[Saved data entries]
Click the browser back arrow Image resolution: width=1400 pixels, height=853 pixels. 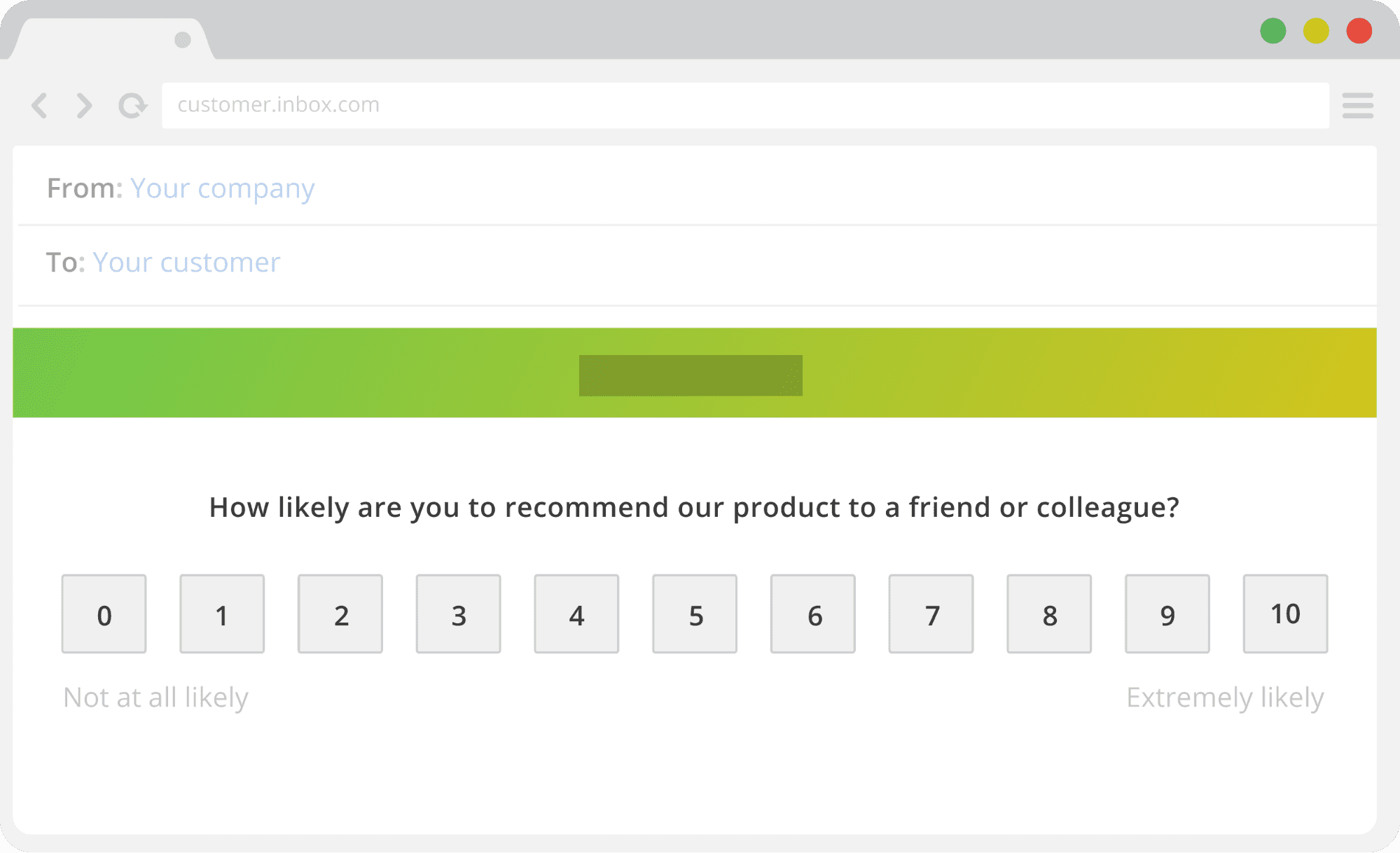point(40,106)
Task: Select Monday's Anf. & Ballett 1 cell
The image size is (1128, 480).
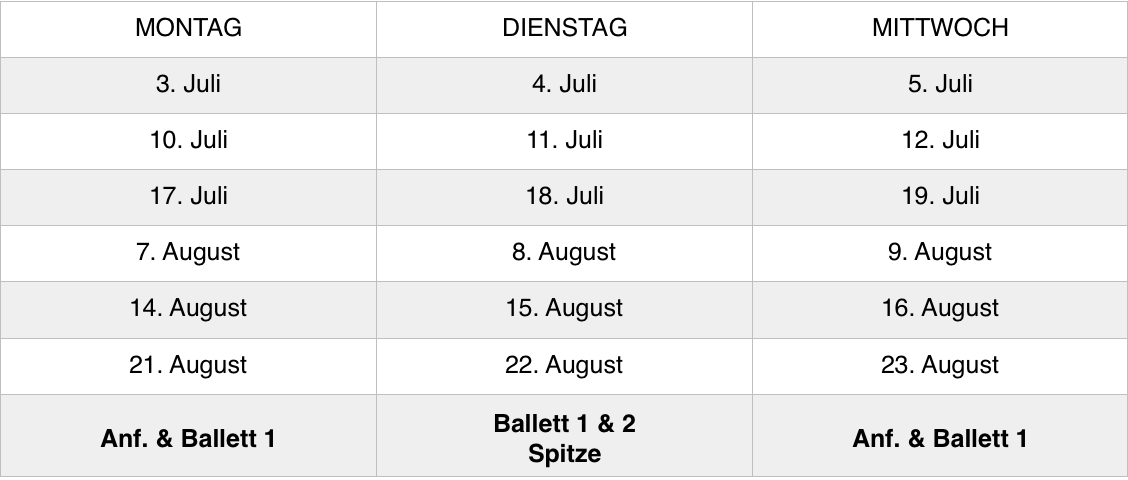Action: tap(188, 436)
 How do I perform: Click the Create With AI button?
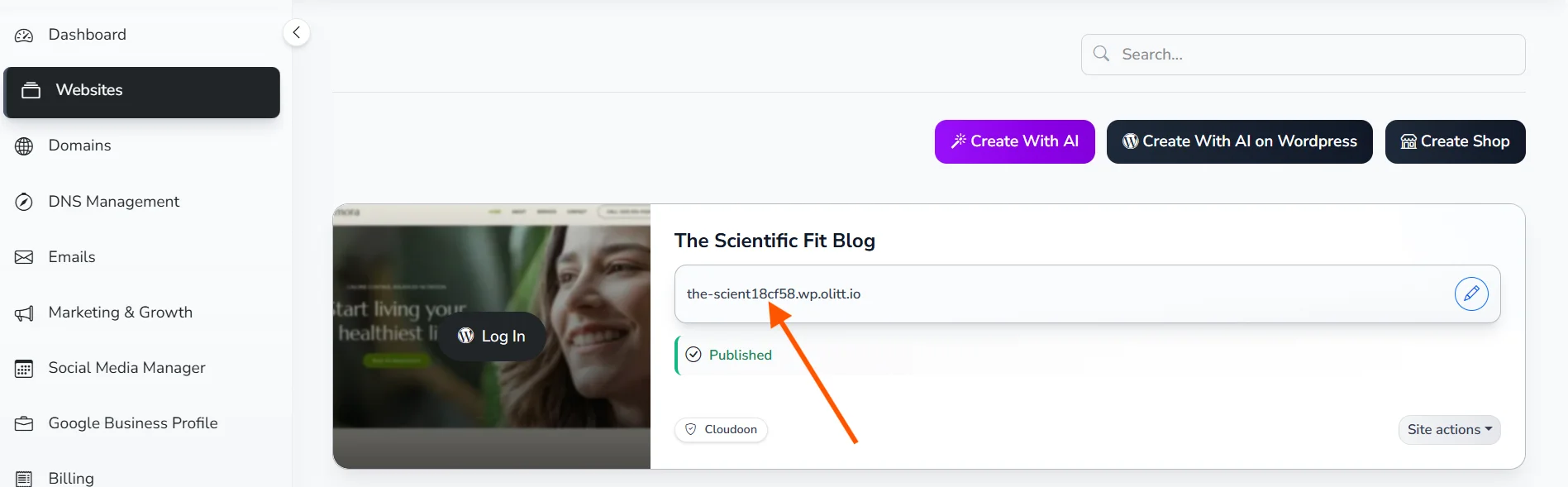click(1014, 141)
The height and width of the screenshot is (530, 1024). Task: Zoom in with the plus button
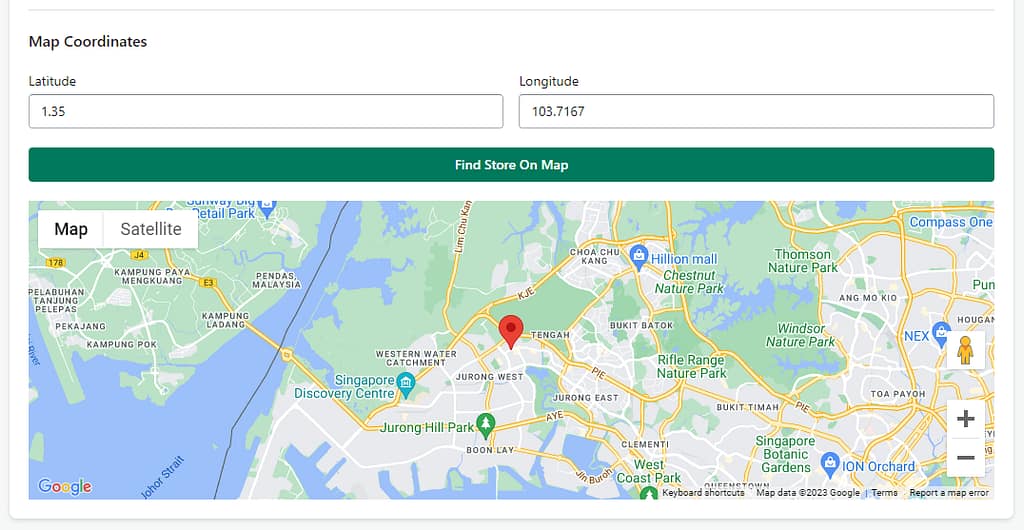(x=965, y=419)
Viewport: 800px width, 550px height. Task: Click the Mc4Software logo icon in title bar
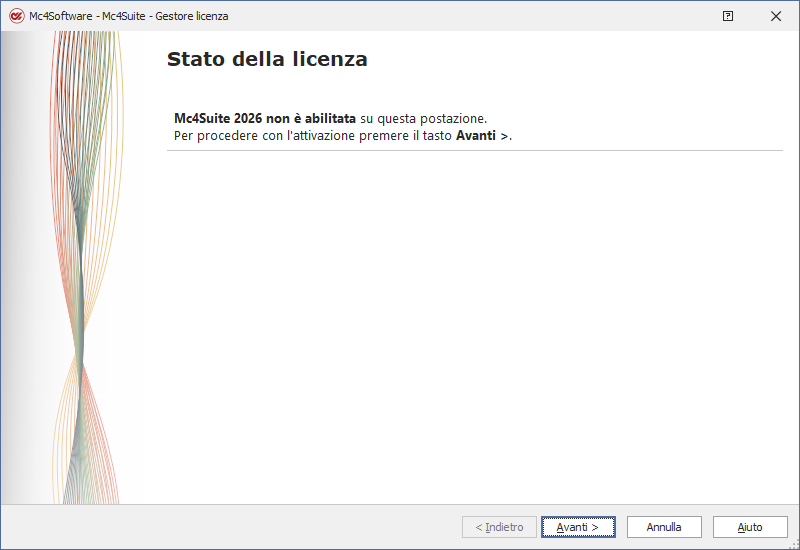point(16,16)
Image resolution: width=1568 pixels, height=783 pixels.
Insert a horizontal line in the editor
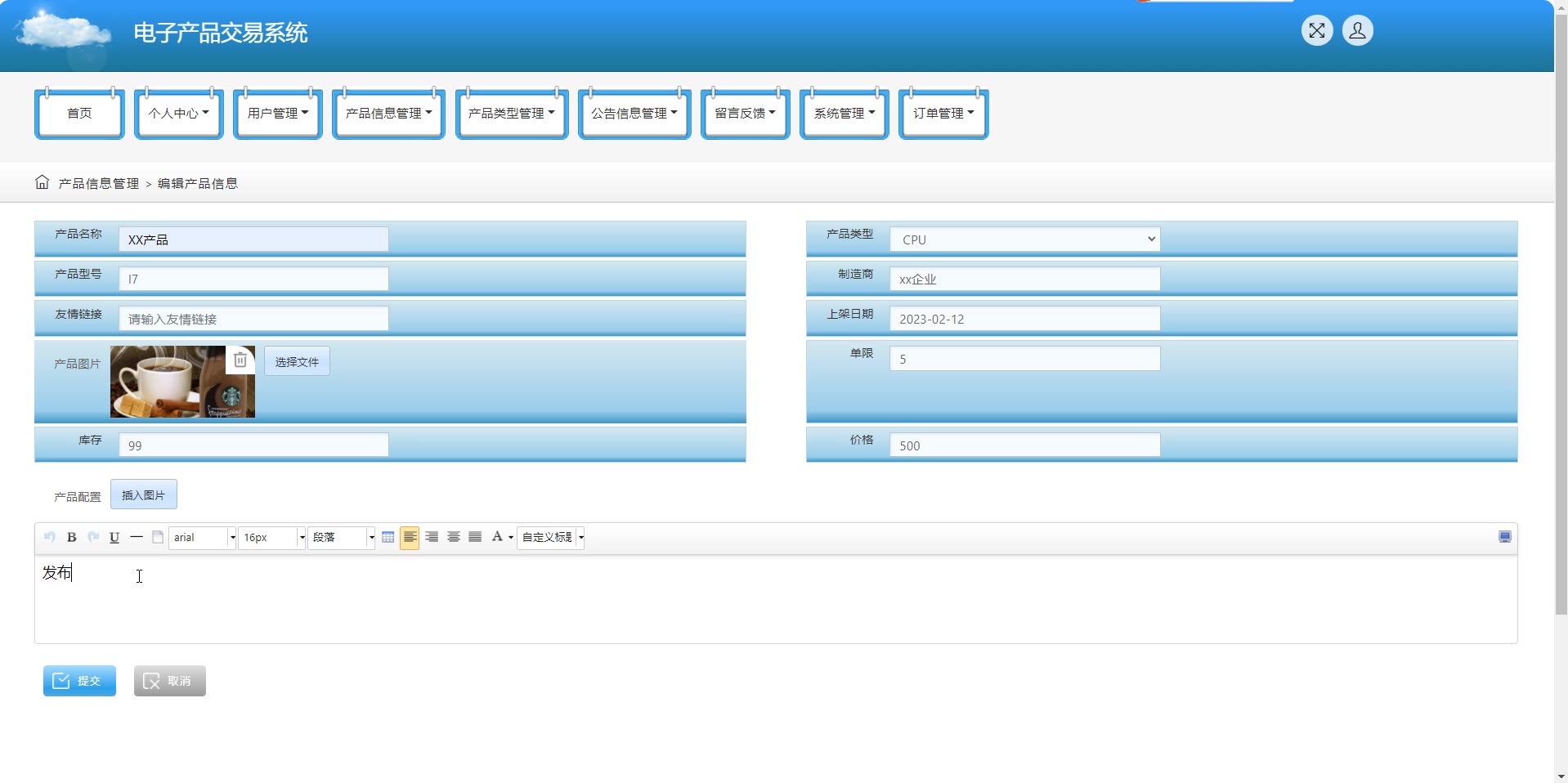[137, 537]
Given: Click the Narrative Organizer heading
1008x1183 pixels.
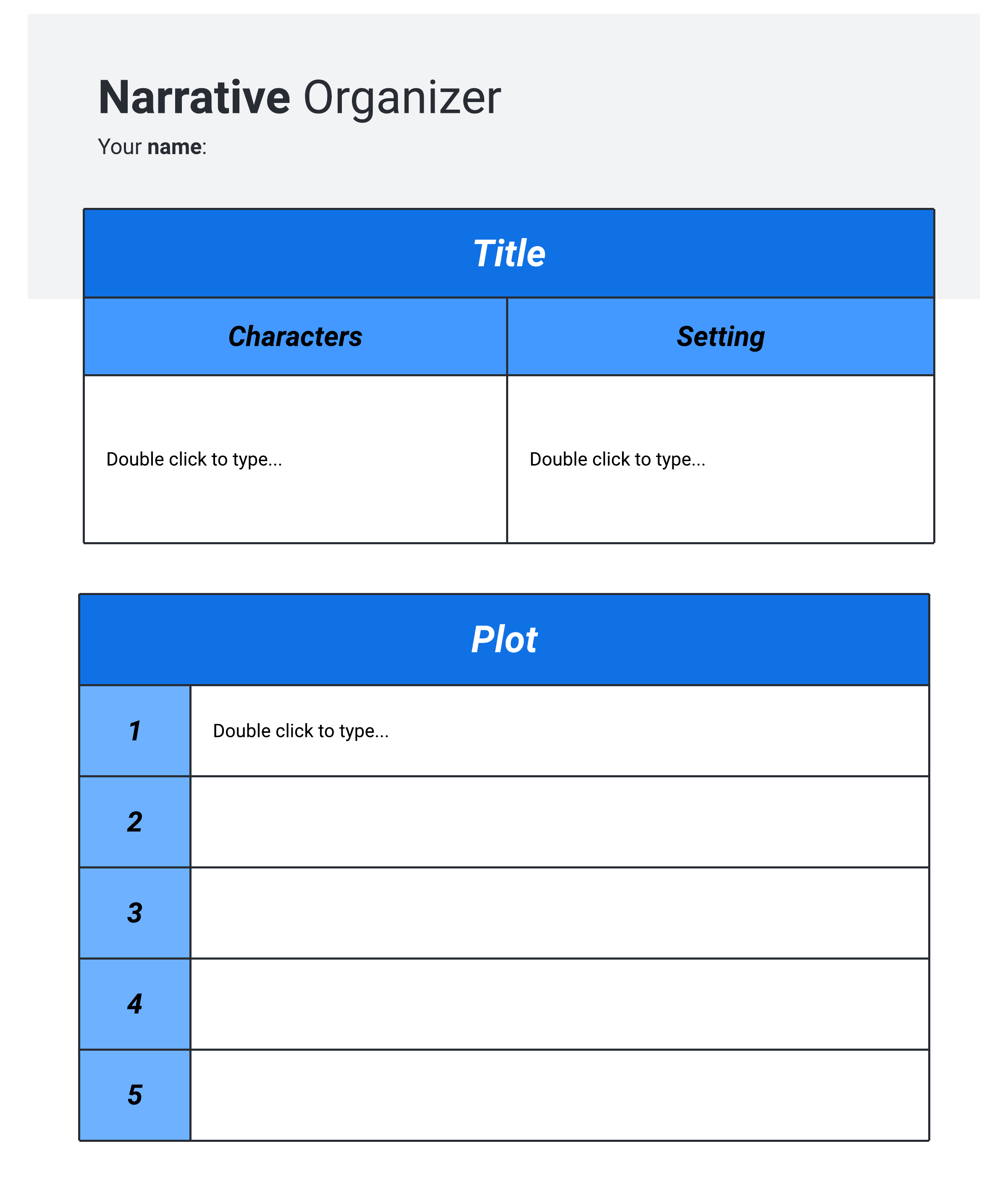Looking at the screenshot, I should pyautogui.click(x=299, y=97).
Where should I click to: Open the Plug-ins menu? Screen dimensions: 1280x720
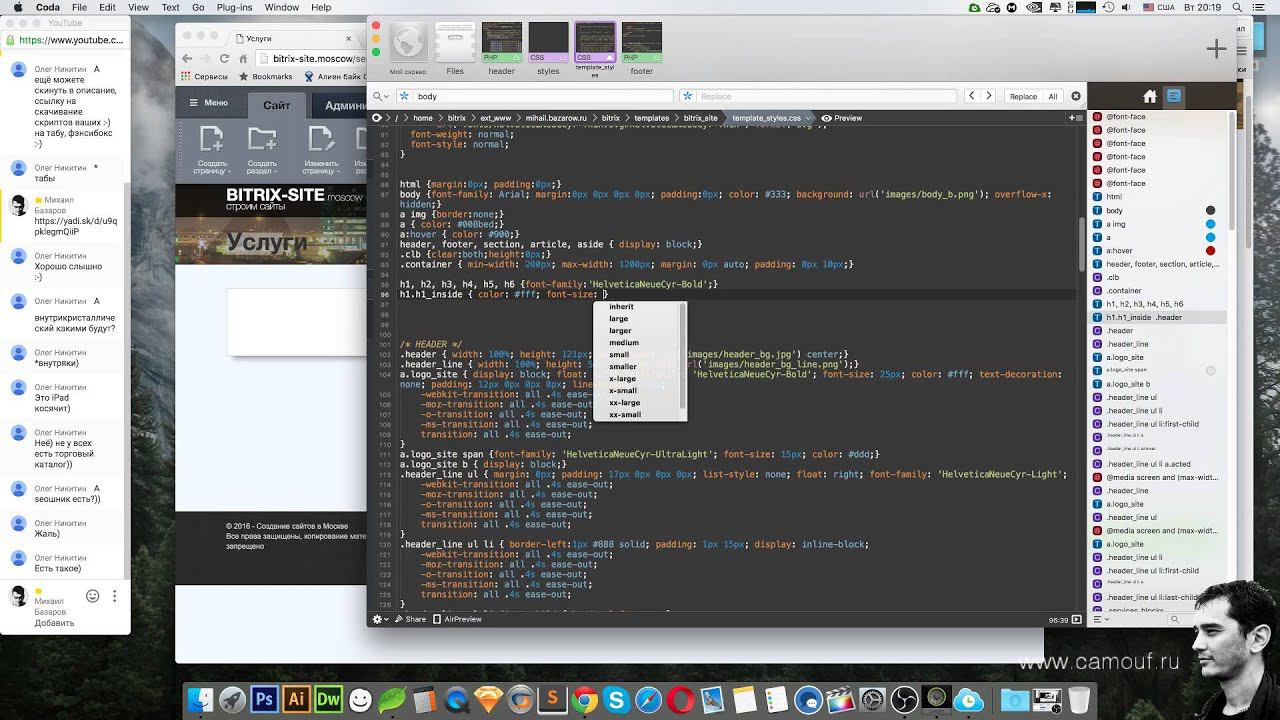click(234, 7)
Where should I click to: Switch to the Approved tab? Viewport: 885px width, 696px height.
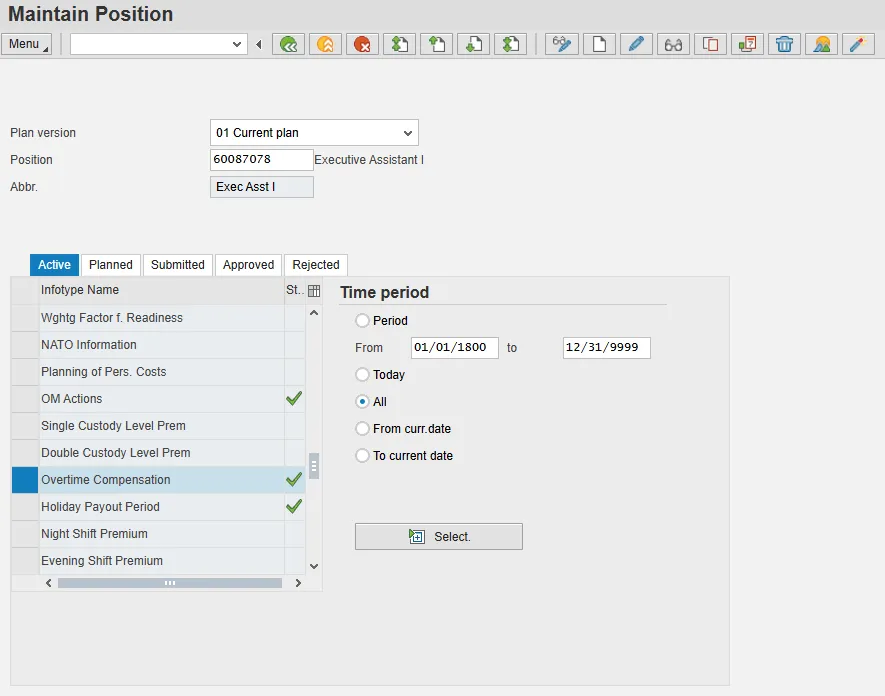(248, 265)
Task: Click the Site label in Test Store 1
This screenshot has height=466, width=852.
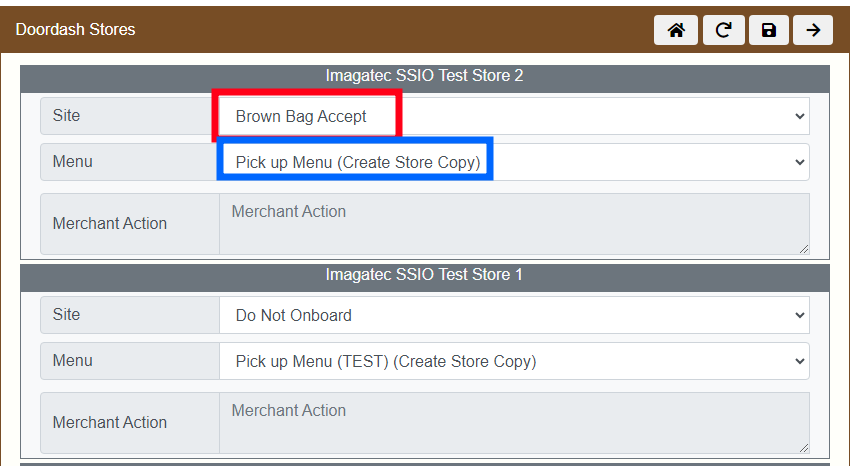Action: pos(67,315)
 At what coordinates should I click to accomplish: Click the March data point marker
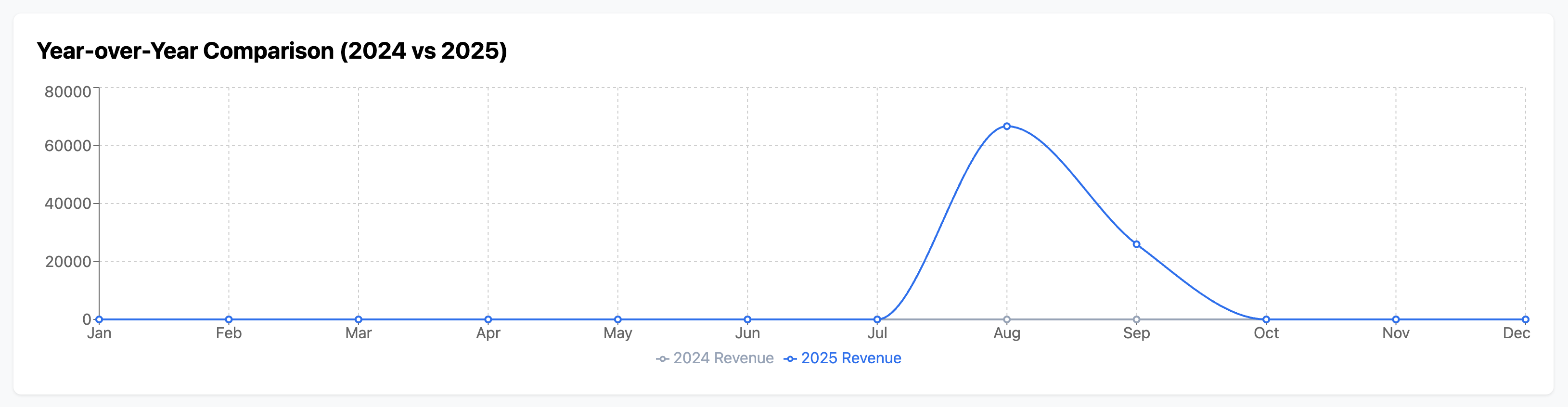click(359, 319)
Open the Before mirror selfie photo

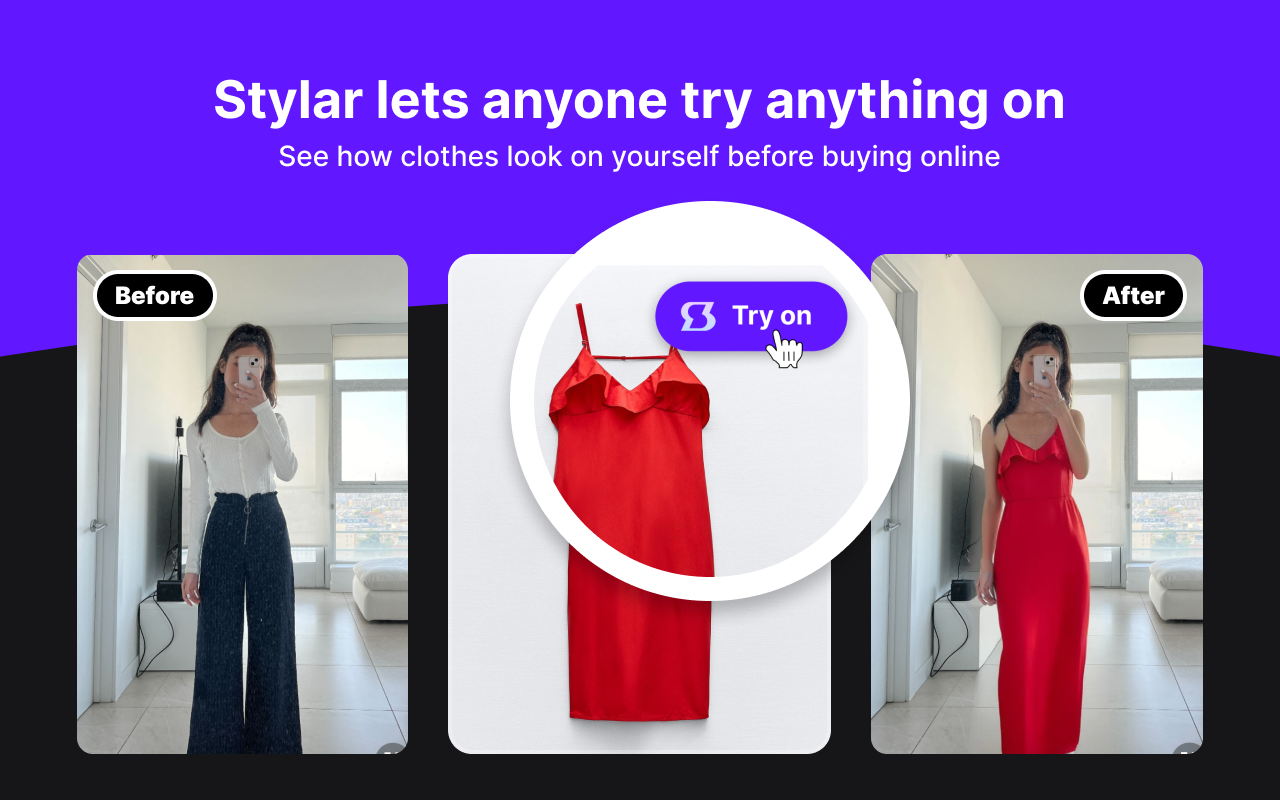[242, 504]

* _Task_
From the records above, copy exactly the stretch from the line holding "1008x1183 pixels." through the line holding "Task: Click the Site label in Test Store 1", both ends included, without the pictures.

* _Result_
1008x1183 pixels.
Looking at the screenshot, I should pyautogui.click(x=299, y=97).
Where should I click to: Open the Plug-ins menu? Screen dimensions: 1280x720
click(234, 7)
Where should I click to: Switch to the Approved tab? Viewport: 885px width, 696px height.
(248, 265)
Task: Click the Site label in Test Store 1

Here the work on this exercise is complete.